● **PROVIDED INFORMATION**:
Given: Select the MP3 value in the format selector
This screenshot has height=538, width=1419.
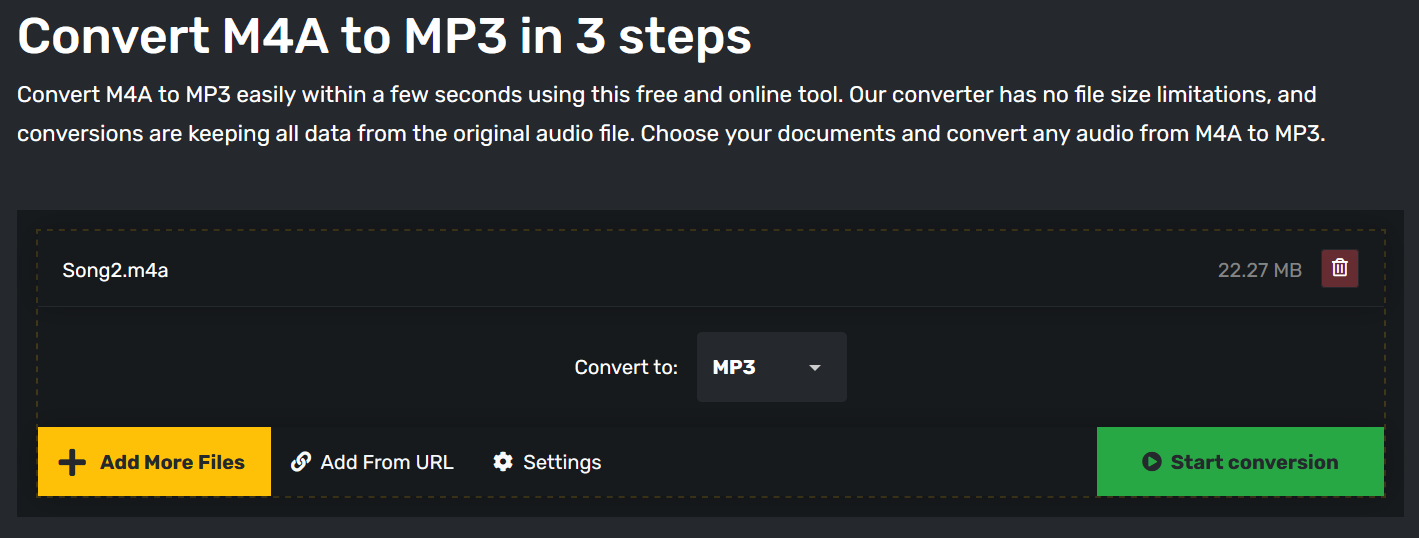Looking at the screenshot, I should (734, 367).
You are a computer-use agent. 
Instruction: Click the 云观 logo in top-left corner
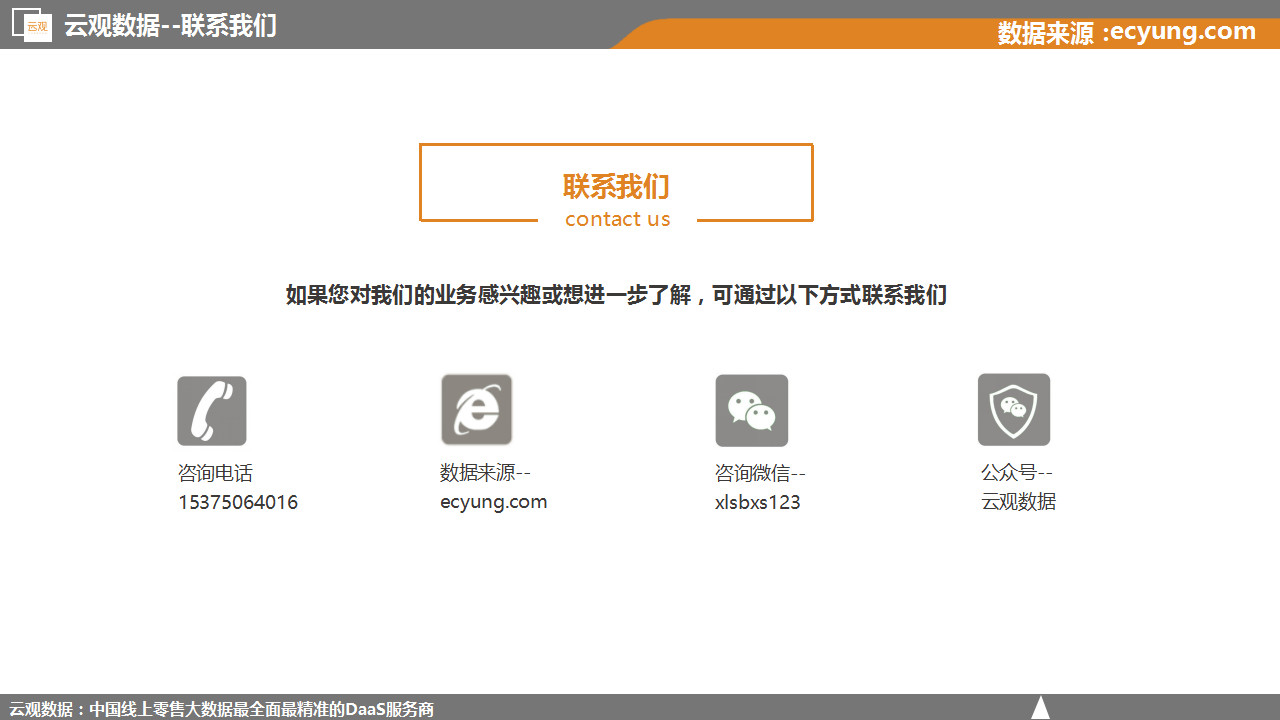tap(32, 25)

● **ASSIGNMENT**:
Reproduce the material above exactly, but only from the line with "You are a computer-use agent." through its last line, leaving pictures out.

● **ANSWER BOX**:
You are a computer-use agent. 
Instruction: Click the 云观 logo in top-left corner
tap(32, 25)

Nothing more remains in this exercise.